The CWNST is highly sensitive and identified the majority of patients at nutrition risk, which is the primary strength of the screen. Another strength of this screen is its design: it is based on a patient list model and embedded almost entirely in EMRs, making it easy and efficient to screen a large number of hospitalized patients on a daily basis and quickly identify those that may require nutrition intervention. This is significant as the nutrition status of critically ill children can change quickly and RD time and availability may be limited in many institutions. It is also an improvement on the recommendations in the ASPEN Critical Care Guidelines to reassess the nutrition status of critically ill patients on at least a weekly basis [
2]. As we showed with the PNST, current nutrition screening tools may have significant limitations when used in a PICU population, and the CWNST may be useful in addressing those limitations.
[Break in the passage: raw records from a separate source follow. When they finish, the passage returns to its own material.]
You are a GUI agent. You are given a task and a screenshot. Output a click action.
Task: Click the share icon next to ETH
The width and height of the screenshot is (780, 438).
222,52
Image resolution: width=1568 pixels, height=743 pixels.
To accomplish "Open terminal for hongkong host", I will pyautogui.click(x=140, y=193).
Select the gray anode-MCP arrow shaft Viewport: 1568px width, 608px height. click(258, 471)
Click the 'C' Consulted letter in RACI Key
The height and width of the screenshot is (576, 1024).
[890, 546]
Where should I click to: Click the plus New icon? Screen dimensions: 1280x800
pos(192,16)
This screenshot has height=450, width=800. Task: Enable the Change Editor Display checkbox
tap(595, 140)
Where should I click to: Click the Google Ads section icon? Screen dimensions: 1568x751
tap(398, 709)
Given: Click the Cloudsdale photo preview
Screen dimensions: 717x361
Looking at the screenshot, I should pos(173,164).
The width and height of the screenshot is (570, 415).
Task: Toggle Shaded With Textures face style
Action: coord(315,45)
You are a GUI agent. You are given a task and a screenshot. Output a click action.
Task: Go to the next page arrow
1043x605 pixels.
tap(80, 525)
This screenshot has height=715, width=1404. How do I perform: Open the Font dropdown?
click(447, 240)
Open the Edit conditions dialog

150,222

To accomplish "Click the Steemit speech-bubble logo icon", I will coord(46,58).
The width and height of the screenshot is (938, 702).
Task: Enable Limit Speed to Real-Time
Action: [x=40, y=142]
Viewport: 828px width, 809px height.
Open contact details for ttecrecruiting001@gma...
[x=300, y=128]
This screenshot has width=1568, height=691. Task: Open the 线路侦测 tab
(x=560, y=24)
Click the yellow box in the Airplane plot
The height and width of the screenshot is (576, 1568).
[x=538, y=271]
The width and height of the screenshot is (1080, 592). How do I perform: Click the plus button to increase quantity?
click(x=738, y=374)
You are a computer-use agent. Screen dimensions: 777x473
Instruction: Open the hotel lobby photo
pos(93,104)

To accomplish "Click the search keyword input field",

A significant limitation of this study is that 79% of the patients admitted to the PICU did not receive an RD assessment during hospitalization. This could be due to the mean duration of stay <7 days or clinical judgment by the RD that they did not require acute nutrition intervention, but the fact remains that critically ill patients are at greater nutritional risk, and there remains the potential for the development of malnutrition following their PICU admission [
1]. Additionally, while the CWNST has a high degree of sensitivity, it is not very specific. Approximately 72.4% of patients who had a positive screen did not receive a malnutrition diagnosis, while 41.9% of patients who did not receive an assessment had a positive screen. This low degree of specificity may limit the screen’s overall efficiency. Removing some of the screen elements—intubation, food allergies, RD-identified risk—leads to some improvement in specificity without a significant impact to sensitivity and could help improve the performance of this screen. With regard to other improvements in the screen, a variety of other questions that have been used in other screens could be easily added but this would likely remove the attractiveness of a mostly automated EMR-based screen. This was a single-center study where race was not taken into account, so it is unknown how generalizable the CWNST is across cultures and ethnicities. Another limitation of this screen and pediatric nutrition screening at large is the lack of any validated nutrition screening tool relevant to the PICU setting. Due to this, we are unable to compare the data obtained in this study against other screening tools or data from other institutions.